Serkan Ocak

Loading

Travel Blog

Moğollar’ın hayali Moğolistan’la gerçek oldu

Moğollar’ın hayali Moğolistan’la gerçek oldu

Konser fikri nasıl ortaya çıktı?

Moğolistan’da konser verme fikri ilk 15 yıl önce ortaya çıktı. Çok uzaktı. Maliyetli olacaktı. 9-10 kişi gitmemiz gerekiyor. İlk girişimde olmadı. Yaklaşık 4 yıl önce Moğolistan’ın Türkiye büyükelçisiyle Ankara’da tanıştım. Gaziantep ile Moğolistan’ın başkenti Ulan Bator kardeş şehirmiş. O zaman da bu fikri konuştuk. Ancak yine olmadı. Bu kez Dışişleri Bakanlığı’nın girişimleriyle başardık. 

Organizasyon neydi?

Türkiye’yle Moğolistan’ın ikili ilişkilerinin 45. yıldönümü nedeniyle Moğolistan’da iki konser verdik. Moğolistan Türkiye Büyükelçisi Murat Karagöz’ün ve Moğol-Türk İşadamları Derneği organizasyonuydu. THY’nin sponsorluğunda gittik. Ticari bir amaç yoktu. Bu bir hayaldi ve gerçek oldu.

Ulan Bator nasıldı?

1992’de Kazakistan’a, sonra Tacikistan’a gittim. Sovyetler Birliği dağıldıktan sonra fakirliği görmüştüm. O zaman sefalet korkunçtu. Türki coğrafyalarda büyük bir yoksulluk vardı. Şimdilerde daha iyi. Uçaktan inince her tarafta inşaata rastladık. ‘TOKİ var’ dedik. Yol yapımları vardı. Geleneksel Moğol çadırlarına uğradık. Ancak hepsinin yanında güneş paneli, çanak anten ve bir yanında da arazi arabaları vardı. 

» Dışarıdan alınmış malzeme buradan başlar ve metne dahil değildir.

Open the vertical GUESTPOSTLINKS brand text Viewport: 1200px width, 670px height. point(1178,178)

Kentte dikkatinizi çeken ne oldu? 

Parlamento binası çok güzeldi. Büyük bir meydan vardı. Zaten tekmiş. Cengiz Han ve komutanlarının olduğu heybetli heykeller vardı. Ayrıca Moğol çocuklarını çok sevdik. Çok cana yakınlar. Birlikte fotoğraf çektirdik.

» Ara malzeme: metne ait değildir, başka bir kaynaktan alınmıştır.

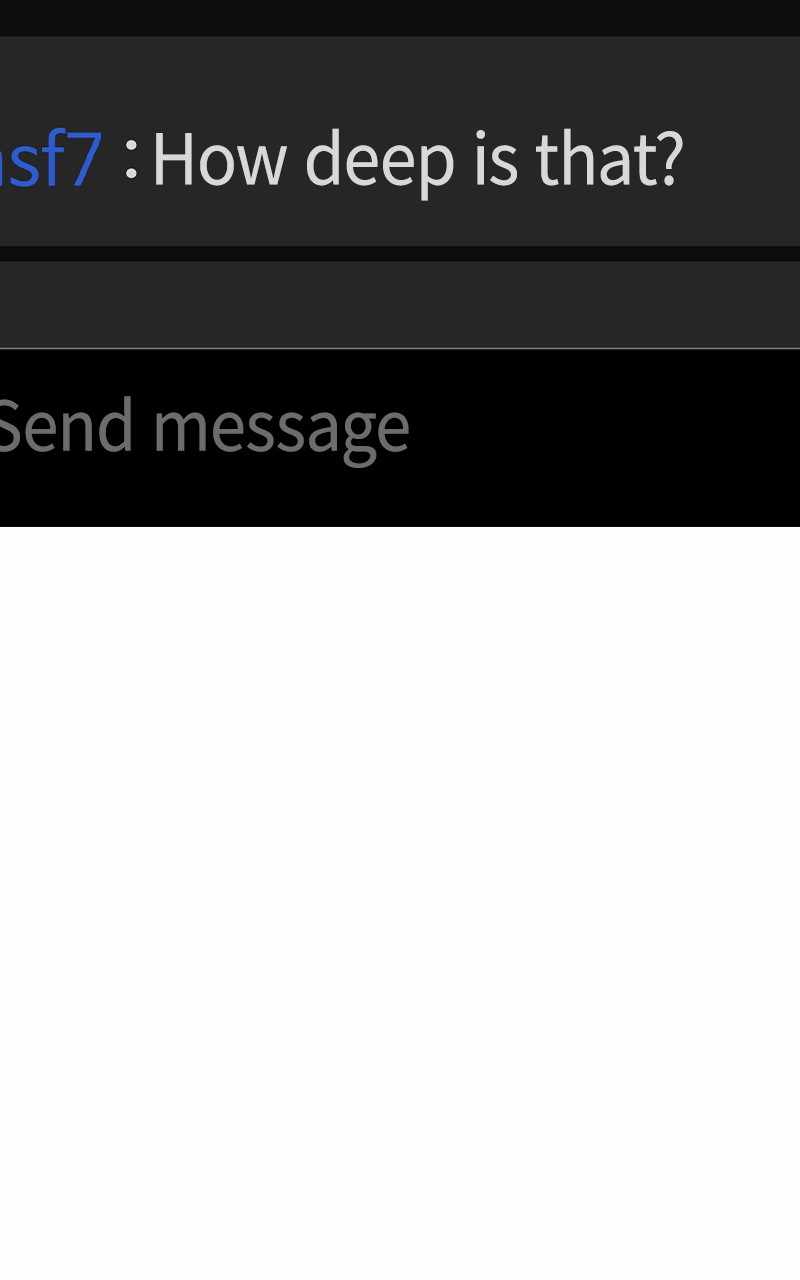Click the colon separator after the username
This screenshot has width=800, height=1280.
click(131, 160)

Çadırlardan bahsetmiştiniz...

İkinci gün çadırlara gittik. Otobüsle işadamlarıyla beraber Tonyukuk Yazıtı’na gittik. Yolun bir kısmı asfalttı sonrası toprak. At üstünde Cengiz Han heykelini gördük. Çok büyük, heybetli bir heykeldi. Heykele içeriden asansörle çıkılıyordu. Cengiz Han’ın kafasına kadar tırmanabiliyorsunuz. Sadece çizmesi bile iki katlı bir bina kadardı. Atın yelelerinin olduğu yerde hatıra fotoğrafı çektirdik. 

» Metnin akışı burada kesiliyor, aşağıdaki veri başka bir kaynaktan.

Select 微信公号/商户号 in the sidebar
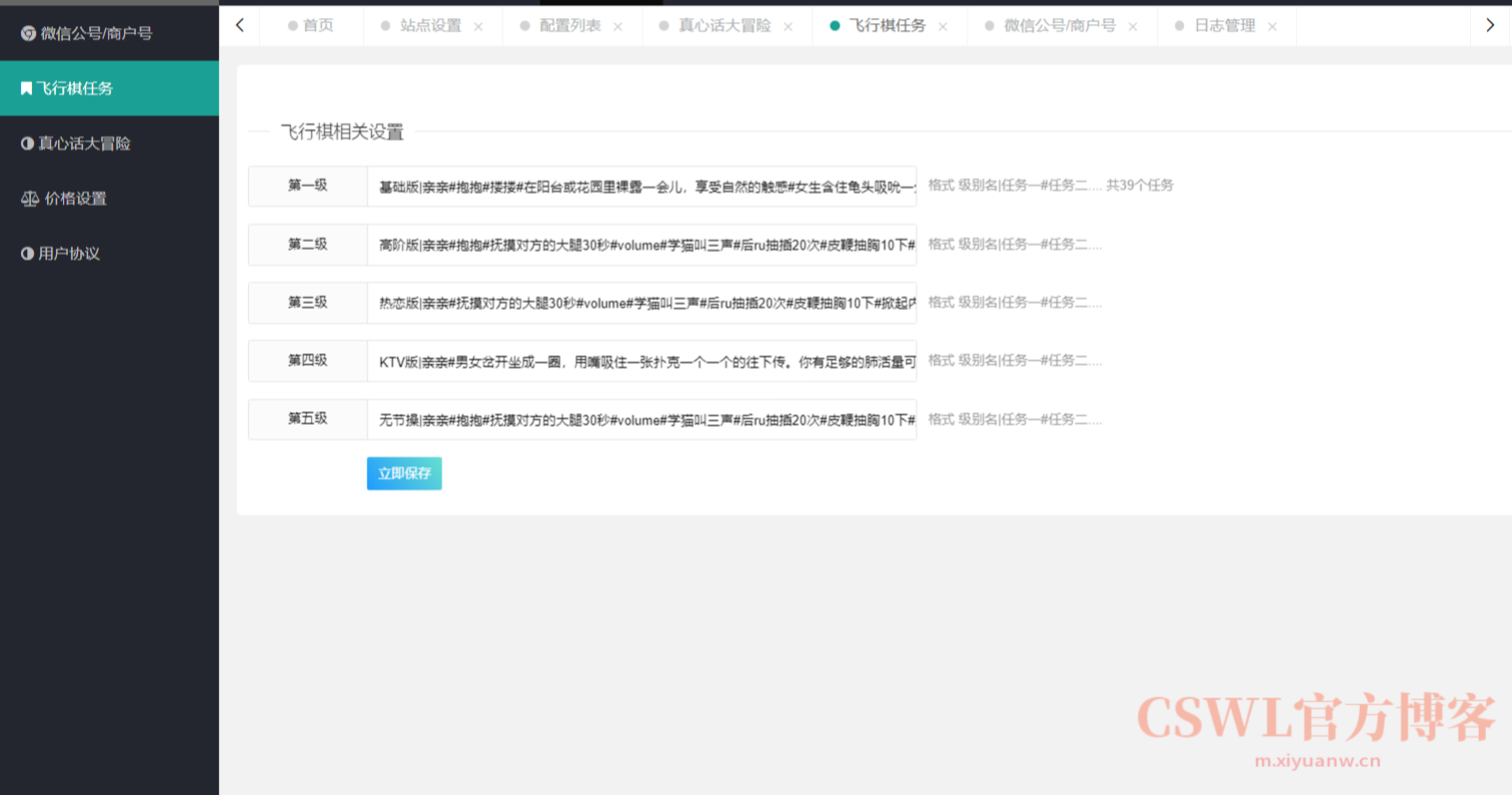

Gezi kaç gün sürdü ve neler hissettiniz? 

4 gün. Çok etkilendim dersem yalan söylemiş olurum. Çok farklı bir coğrafya. Kışın eksi 60 derece. Sebze yetişmiyor. Çoğu ithal ediliyor. Nüfusun yüzde 70’i Şaman. Bu nedenle yedikleri etin kanını akıtmıyorlar. Farklı bir kokusu vardı. Et yiyemedik.

GERDİM, BIRAKTIM, 4 METRE GİTTİ

Yöreye özgü deneyimler yaşadınız mı? 

İlk kez ok attım. Hakiki bir oktu. Çok gergindi ve zor atılıyordu. Gerdim gerdim sonra bıraktım. Bir baktım 4 metre öteme düşmüş. Bana göre değilmiş. Bize o kadar gergin geldi ki, meğer çocukların ve kadınların kullandığı daha az gergin olan oklardan vermişler. Bir de o okları at üstünde isabetli atıyorlar. Ciddi maharet istiyor.

Tekrar gider misiniz?

Bir kez görmek gerekir, tekrar gitmem. 

Hâlâ seyahate çıktığınızda heyecanlanıyor musunuz?

Türkiye’de bile bir şehre gideceğimiz zaman heyecanlanıyoruz. Kebabı olan memleketlere gideceksek sevincimiz bir kat daha artıyor.

Konsere gittiğinizde favori mekânlarınız var mı?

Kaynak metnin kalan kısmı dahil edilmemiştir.